Arquitectura pecuária, oitocentista. Pombal típico do Nordeste Transmontano, de planta circular, construído virado à povoação, com grossas paredes em pedra, exteriormente rebocadas a cal e areia, rasgado por uma única porta, sobrelevada, e por entradas de voo num plano superior. Interiormente todo o espaço é ocupado por columbários, em granito, e no pavimento possui mesa para deposição de alimento em pedra.

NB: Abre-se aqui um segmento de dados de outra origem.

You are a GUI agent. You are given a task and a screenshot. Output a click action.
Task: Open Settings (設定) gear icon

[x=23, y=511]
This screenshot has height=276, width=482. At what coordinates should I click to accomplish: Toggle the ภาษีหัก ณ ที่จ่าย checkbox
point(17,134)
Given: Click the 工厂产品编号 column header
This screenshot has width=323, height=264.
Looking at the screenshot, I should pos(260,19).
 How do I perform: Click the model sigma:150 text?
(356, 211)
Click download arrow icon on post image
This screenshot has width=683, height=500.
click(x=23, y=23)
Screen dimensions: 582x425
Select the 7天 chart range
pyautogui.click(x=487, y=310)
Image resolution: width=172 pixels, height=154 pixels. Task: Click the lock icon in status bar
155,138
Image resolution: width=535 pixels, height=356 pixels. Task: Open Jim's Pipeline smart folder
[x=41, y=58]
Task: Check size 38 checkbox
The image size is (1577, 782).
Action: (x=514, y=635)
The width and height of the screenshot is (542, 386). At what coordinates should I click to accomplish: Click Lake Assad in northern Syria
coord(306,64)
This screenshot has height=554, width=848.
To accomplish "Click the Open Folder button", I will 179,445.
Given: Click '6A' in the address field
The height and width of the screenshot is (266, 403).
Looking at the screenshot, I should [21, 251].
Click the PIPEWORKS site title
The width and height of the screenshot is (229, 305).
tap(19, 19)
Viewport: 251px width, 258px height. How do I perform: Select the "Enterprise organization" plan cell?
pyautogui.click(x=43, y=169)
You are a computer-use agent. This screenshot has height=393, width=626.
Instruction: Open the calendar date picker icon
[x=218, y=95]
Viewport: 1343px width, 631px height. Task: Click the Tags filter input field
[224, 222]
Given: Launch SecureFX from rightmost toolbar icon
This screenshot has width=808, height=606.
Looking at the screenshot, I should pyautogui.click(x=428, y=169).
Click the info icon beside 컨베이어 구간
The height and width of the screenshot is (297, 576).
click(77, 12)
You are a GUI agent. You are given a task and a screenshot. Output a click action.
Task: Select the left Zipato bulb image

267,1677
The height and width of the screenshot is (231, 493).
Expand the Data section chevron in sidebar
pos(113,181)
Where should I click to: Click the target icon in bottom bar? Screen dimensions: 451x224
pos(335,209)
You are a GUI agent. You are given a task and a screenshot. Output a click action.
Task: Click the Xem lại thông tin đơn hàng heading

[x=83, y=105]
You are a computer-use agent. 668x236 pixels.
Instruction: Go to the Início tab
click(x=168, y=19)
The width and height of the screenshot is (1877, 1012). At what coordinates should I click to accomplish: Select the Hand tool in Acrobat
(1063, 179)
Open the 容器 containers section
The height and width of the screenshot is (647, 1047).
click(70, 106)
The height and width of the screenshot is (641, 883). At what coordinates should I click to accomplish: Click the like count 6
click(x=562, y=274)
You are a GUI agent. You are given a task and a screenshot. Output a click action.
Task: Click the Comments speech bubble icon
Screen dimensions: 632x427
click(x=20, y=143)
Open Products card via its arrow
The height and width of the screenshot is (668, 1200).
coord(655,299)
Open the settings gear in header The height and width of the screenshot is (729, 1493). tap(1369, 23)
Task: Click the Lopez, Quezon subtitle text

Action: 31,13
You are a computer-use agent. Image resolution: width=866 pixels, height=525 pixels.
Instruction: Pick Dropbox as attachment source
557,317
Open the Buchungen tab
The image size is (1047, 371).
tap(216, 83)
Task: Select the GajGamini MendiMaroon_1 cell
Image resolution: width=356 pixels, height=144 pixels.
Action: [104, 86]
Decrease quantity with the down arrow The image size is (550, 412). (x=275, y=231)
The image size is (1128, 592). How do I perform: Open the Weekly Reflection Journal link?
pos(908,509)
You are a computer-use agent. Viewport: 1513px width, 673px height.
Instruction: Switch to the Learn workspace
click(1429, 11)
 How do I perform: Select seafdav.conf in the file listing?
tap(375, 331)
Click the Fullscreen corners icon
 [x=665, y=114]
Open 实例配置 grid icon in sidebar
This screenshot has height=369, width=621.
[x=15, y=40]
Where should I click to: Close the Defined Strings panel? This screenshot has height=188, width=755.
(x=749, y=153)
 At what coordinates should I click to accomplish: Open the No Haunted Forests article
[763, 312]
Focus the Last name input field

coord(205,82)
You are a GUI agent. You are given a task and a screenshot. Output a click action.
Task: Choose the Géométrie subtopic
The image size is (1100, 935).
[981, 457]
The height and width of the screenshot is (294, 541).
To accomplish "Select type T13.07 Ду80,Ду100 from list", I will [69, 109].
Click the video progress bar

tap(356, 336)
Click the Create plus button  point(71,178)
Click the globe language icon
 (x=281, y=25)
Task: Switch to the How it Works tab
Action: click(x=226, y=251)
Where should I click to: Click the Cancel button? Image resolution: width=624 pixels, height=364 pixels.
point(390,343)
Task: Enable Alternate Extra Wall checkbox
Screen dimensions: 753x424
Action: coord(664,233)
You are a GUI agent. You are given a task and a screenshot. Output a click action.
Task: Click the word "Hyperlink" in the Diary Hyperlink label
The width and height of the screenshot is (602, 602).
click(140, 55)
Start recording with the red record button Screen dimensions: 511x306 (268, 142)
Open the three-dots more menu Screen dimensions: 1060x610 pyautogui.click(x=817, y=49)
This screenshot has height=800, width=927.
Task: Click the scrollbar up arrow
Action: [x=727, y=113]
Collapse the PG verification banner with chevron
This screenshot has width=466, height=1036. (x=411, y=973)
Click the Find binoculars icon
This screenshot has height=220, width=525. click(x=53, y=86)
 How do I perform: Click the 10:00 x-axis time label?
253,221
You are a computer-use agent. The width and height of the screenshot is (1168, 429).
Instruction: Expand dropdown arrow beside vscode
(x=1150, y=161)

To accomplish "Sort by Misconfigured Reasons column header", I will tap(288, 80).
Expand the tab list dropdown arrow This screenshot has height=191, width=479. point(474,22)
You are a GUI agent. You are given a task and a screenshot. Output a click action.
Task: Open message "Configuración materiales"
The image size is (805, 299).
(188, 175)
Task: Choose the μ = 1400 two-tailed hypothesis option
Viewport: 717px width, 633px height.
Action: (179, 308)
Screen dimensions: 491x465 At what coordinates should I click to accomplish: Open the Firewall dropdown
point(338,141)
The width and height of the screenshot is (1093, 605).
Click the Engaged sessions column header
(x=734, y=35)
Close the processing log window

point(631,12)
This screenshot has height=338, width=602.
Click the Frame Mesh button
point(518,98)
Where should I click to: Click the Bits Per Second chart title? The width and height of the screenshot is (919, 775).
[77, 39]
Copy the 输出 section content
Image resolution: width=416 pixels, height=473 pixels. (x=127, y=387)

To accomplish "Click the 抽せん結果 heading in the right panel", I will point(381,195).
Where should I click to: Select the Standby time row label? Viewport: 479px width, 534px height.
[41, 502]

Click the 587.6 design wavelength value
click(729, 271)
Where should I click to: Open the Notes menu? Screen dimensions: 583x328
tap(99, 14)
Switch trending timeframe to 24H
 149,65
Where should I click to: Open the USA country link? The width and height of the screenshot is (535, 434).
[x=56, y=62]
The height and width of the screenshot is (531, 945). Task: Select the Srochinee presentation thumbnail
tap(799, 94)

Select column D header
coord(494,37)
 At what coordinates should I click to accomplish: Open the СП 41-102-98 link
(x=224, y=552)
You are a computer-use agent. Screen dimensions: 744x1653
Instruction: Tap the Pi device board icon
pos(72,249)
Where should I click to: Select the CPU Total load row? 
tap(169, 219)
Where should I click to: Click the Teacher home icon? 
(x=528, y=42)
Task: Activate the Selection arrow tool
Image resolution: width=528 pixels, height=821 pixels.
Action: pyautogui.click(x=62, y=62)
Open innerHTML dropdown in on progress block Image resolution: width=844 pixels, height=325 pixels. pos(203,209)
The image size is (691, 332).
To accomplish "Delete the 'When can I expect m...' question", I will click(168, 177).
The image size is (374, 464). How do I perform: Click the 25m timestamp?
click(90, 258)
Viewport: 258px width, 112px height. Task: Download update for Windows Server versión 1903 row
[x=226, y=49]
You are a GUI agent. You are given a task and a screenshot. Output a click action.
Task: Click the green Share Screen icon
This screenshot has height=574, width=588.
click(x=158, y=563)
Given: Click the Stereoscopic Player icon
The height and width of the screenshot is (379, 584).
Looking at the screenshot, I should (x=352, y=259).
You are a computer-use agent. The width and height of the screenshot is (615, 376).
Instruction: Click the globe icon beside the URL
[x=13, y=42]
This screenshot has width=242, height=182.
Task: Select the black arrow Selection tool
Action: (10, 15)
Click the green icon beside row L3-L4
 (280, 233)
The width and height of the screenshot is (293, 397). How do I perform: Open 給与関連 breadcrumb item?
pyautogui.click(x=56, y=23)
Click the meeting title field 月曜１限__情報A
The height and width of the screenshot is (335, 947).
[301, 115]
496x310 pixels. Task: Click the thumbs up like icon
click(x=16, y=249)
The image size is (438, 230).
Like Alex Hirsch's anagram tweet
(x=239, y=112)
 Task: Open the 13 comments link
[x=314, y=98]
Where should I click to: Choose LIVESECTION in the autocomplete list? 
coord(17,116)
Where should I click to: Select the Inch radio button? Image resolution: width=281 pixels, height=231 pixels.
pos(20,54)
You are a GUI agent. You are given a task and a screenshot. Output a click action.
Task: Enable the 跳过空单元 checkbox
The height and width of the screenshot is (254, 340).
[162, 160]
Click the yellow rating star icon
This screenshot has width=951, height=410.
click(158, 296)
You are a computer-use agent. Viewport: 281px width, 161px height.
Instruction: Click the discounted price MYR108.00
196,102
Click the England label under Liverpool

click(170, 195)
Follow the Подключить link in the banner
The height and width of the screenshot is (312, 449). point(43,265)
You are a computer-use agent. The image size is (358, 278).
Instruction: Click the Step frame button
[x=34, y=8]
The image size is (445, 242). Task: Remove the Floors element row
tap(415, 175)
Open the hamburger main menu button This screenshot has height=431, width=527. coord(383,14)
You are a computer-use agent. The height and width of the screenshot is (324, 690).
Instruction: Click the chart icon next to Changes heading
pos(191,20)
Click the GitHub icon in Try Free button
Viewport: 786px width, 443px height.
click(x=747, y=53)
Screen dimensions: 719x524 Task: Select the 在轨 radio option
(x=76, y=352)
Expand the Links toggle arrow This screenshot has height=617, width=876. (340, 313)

Planta centralizada circular, de massa simples e cobertura em terraço, com placa de betão. Fachadas rebocadas e caiadas, terminadas em dupla moldura convexa, afastadas entre si, a inferior encimada por saídas de voo, rectangulares, rasgadas a ritmo regular, e a superior com friso; é coroado por parapeito vazado com cruzes gregas, de braços quadrangulares, rematado em merlões decorativos em ângulo. A SE. é rasgado por portal, sensivelmente sobrelevada, com porta de madeira, inferiormente chapeada a ferro. No INTERIOR as paredes apresentam, em todo o perímetro, columbários, construídos em lajes de granito sobrepostas, apoiadas regularmente em silhares paralelepipédicos. A partir do portal de acesso, desenvolve-se escada de betão, sem guarda, de ligação ao terraço, cuja laje é vazada por vãos circulares e assenta sobre quatro vigas, também de betão. No pavimento, surge, a meio, mesa para deposição de alimento, circular.
Materiais
Estrutura em alvenaria de granito, rebocada e pintada; molduras e mesa para deposição de alimento em granito; cobertura e escada interior em betão.
Observações
Segundo informação recolhida no local, o pombal chegou a ser habitado por cerca de 300 pombos.